FIG. 23 is a graph of the ZT coefficient of a Te—Bi₂Te₃ nanowire composite material.

FIG. 24 is TEM photomicrograph of the Te nanowires of FIG. 17.

FIG. 25 is an enlarged TEM photomicrograph of the Te nanowires of FIG. 24.

FIG. 26 is TEM photomicrograph of the Te—Bi₂Te₃ nanowire composite material.

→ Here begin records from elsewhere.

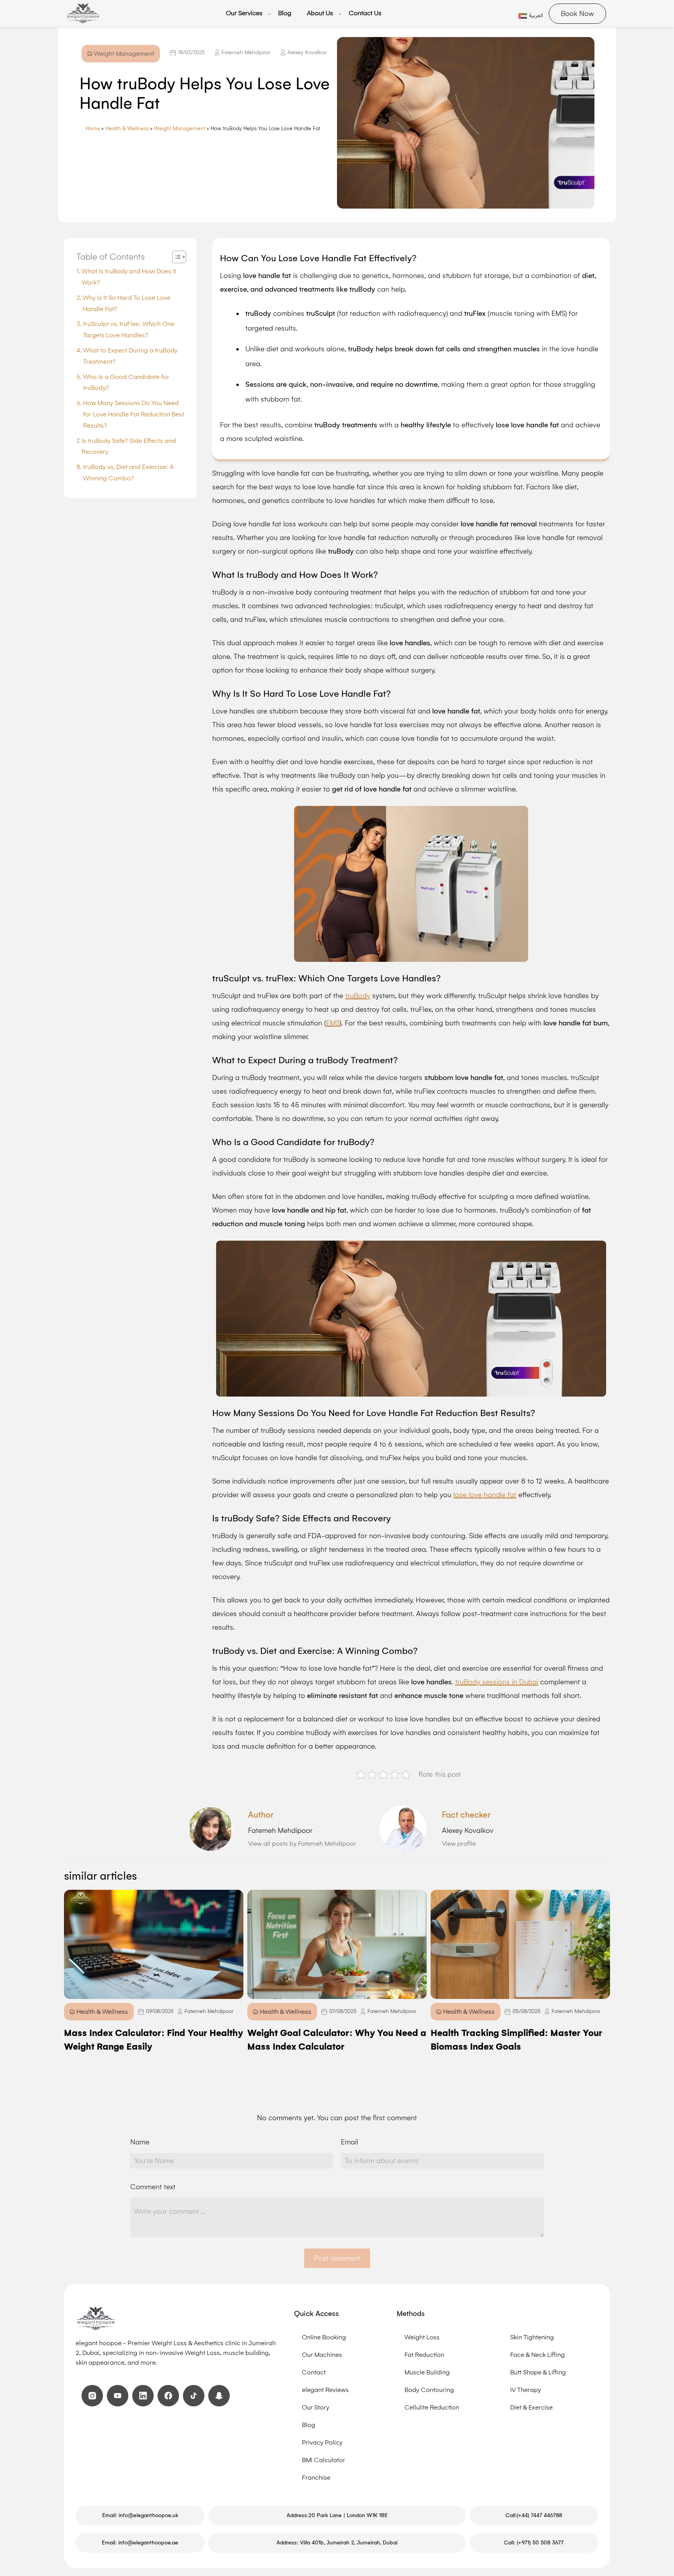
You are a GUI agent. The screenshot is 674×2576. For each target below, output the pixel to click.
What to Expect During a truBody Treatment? (130, 356)
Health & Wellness (127, 128)
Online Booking (324, 2337)
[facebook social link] (168, 2395)
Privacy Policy (322, 2442)
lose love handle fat (484, 1495)
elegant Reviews (325, 2390)
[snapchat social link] (219, 2395)
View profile (459, 1843)
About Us (320, 13)
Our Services (244, 13)
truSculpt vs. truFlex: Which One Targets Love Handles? (128, 329)
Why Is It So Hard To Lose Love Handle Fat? (126, 303)
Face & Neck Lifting (537, 2354)
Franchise (316, 2477)
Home (92, 128)
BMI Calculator (323, 2460)
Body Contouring (429, 2390)
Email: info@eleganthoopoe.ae (140, 2542)
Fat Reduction (424, 2354)
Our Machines (322, 2354)
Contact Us (365, 13)
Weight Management (179, 128)
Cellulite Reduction (431, 2407)
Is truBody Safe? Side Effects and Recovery (129, 446)
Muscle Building (427, 2372)
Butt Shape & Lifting (538, 2372)
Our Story (315, 2407)
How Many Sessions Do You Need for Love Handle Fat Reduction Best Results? (133, 414)
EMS (333, 1023)
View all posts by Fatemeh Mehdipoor (302, 1843)
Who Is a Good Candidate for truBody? (126, 382)
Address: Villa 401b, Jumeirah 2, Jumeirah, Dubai (337, 2542)
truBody (357, 995)
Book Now (577, 13)
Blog (284, 13)
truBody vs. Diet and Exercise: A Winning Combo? (128, 472)
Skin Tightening (532, 2337)
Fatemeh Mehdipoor (246, 52)
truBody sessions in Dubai (496, 1682)
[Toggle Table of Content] (175, 257)
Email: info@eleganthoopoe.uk (140, 2515)
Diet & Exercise (531, 2407)
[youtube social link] (117, 2395)
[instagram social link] (92, 2395)
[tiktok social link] (193, 2395)
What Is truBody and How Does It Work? (129, 276)
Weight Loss (422, 2337)
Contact (314, 2372)
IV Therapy (525, 2390)
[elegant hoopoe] (83, 13)
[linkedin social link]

FIG. 27 is an enlarged TEM photomicrograph of the Te—Bi₂Te₃ nanowire composite material of FIG. 26.

DETAILED DESCRIPTION

For the purposes of promoting an understanding of the principles of the present disclosure, reference will now be made to the embodiments illustrated in the drawings and described in the following written specification. It is understood that no limitation to the scope of the present disclosure is thereby intended. It is further understood that the present disclosure includes any alterations and modifications to the illustrated embodiments and includes further applications as would normally occur to one of ordinary skill in the art to which this disclosure pertains.

The present disclosure provides novel approaches to generate novel ultrathin nanowire-based structures as well as nanoscale heterostructure-based structures for use as material to be used in thermoelectric conversion. First, a novel process is described to generate a novel ultrathin nanowire structure. Second, a novel process is described to generate novel nanoscale heterostructure-based structures.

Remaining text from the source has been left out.